**Source records**.
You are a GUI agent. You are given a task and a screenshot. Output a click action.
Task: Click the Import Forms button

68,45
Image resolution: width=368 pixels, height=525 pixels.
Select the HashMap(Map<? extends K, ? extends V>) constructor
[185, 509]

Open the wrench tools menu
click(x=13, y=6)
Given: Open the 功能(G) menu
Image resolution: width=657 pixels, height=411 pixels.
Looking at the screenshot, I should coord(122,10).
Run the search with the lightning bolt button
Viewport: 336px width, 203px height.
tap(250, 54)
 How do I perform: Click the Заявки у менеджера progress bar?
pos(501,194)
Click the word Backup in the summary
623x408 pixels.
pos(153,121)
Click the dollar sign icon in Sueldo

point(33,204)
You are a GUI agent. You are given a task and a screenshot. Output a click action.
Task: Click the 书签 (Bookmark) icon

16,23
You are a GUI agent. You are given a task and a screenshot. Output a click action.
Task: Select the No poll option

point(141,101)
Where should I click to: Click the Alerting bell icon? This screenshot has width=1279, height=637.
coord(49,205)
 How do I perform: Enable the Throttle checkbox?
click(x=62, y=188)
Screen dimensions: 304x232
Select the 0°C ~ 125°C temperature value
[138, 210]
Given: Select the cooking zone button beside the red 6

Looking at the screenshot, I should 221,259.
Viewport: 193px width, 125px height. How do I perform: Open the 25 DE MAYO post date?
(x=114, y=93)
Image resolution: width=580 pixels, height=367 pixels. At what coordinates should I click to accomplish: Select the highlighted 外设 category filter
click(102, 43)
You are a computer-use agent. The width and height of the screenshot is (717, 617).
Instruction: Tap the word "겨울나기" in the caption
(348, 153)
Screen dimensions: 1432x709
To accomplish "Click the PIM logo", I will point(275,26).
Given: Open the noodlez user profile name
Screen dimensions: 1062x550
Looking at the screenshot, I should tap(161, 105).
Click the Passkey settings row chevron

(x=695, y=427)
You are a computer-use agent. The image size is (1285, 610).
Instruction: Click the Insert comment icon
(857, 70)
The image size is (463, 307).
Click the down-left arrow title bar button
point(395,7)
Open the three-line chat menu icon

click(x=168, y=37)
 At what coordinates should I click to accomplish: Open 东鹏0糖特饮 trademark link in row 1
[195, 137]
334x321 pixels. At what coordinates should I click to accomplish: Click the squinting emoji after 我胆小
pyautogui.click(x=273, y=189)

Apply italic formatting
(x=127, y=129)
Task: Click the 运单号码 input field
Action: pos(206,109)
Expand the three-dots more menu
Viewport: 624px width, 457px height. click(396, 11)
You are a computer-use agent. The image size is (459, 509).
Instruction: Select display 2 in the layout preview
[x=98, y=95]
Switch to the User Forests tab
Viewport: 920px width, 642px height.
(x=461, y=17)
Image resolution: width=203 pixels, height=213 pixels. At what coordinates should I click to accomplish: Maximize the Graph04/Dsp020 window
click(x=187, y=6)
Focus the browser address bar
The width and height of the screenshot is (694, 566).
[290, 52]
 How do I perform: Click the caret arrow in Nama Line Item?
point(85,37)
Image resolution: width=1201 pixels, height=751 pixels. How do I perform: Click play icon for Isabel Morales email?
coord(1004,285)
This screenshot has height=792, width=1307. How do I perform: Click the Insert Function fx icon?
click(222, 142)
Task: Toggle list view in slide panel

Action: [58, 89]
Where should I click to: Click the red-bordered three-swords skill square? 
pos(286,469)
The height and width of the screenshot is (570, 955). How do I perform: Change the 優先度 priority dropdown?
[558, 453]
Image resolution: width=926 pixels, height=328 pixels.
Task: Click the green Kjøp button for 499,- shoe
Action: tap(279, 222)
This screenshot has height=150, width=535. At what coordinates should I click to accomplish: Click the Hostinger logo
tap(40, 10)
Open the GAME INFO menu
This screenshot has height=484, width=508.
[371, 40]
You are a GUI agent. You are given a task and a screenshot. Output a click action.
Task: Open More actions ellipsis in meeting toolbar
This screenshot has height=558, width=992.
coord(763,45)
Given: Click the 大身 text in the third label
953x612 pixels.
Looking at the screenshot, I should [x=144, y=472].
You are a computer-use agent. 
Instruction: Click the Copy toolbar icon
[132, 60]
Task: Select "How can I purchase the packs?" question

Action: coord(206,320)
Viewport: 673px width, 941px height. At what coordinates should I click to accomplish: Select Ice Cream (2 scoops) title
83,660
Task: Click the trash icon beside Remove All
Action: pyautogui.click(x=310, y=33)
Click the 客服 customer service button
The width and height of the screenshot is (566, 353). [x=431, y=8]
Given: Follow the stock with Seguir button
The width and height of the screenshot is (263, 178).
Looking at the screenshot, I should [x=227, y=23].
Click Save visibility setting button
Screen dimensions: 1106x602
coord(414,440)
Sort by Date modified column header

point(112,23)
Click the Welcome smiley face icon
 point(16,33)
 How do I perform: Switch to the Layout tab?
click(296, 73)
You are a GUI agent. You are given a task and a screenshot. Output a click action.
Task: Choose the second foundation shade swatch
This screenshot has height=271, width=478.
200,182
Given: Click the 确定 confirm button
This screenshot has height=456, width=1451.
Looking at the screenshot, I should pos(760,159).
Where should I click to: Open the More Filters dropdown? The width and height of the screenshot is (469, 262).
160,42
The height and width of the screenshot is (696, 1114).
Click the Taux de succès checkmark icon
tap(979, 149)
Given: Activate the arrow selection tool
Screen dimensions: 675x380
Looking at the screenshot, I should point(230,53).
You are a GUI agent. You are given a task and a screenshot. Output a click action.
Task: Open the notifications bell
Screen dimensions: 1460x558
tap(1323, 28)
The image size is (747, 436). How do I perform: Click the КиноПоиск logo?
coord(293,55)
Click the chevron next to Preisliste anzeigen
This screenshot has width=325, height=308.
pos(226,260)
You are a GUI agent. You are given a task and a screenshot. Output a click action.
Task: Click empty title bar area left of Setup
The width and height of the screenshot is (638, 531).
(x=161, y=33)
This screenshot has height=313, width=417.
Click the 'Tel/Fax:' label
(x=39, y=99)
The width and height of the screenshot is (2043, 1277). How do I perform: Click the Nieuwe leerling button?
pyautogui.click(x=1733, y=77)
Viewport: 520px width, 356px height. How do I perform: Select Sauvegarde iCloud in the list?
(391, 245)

**The task**. Please copy every line in the entries where "with" appears.

**Response area**.
Run the search with the lightning bolt button
Given: Follow the stock with Seguir button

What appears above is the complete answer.